What is a Network Sandbox?

Network sandboxes provide a crucial tool to unmask malicious code that other security tools may not recognize. The best network sandboxes provide the following benefits:

• Comprehensive Analysis: Certain network sandboxes detect even the latest malware engineered to defeat advanced or next-generation enterprise security tools — firewalls, intrusion prevention systems, and even less sophisticated sandboxes.
• Complete Visibility: Security teams can thoroughly examine suspicious traffic with full visibility into every behavior engineered into a file or URL, and all instructions that a program executes, all memory content, and all operating system activity.
• Faster Responses: By unmasking malicious code before it gets into the network, network sandboxes enable incident response teams to provide very fast responses to attacks.
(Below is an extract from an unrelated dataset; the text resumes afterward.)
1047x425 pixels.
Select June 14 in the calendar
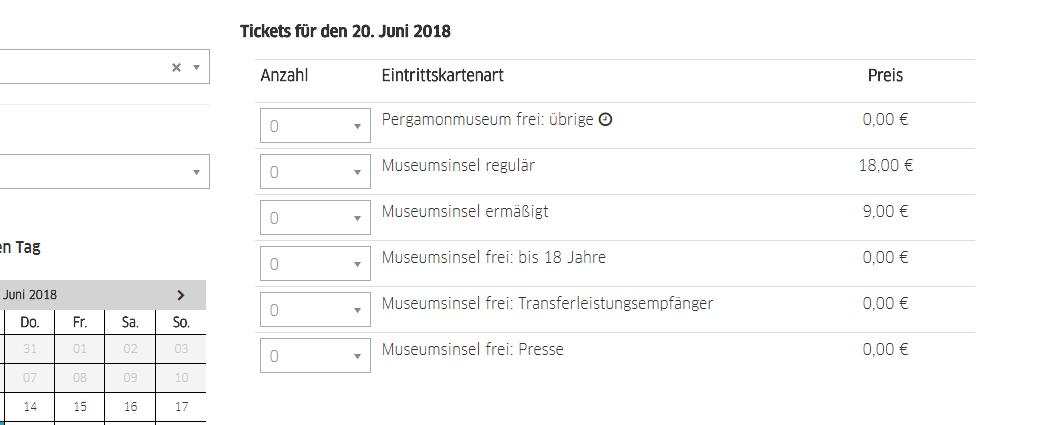tap(30, 406)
Leading the industry in network sandboxing, VMware NSX Advanced Threat Analyzer™ provides unrivaled visibility into unknown threats. NSX Advanced Threat Analyzer’s capabilities go far beyond traditional sandboxes, which typically only have visibility down to the operating system level, returning significantly lower detection rates and higher false positives, and are easily identified and evaded by advanced malware. NSX Advanced Threat Analyzer features unique isolation and inspection environment that simulates an entire host (including the CPU, system memory and all devices) and is able to interact with potential malware to elicit and track every malicious behavior.

NSX Advanced Threat Analyzer is offered alongside Advanced Threat Prevention in the NSX Service-defined Firewall, a distributed, scale-out internal firewall that secures data center traffic across all workloads.

A network sandbox provides a way to evaluate unfamiliar artifacts that may hide malicious content. As advanced malware has increasingly adopted sophisticated obfuscation techniques to evade more common endpoint and network security defenses, organizations have responded with advanced threat protection analysis solutions and network sandboxes. A network sandbox gives organizations a vital tool to protect critical infrastructure by identifying and blocking novel threats.

A network sandbox intercepts artifacts entering and traversing the network.. The sandbox appears to the potential malware to be a fully-functioning end-user environment, and it coaxes suspicious files into running their routines — executing, downloading other files, connecting to URLs, etc. The sandbox analyzes a suspect file’s and network behavior, and either allows the file to continue into the network, blocks it, or quarantines it for further investigation.

Network sandboxes are ideally combined with an advanced threat protection solution to round out detection and response capabilities.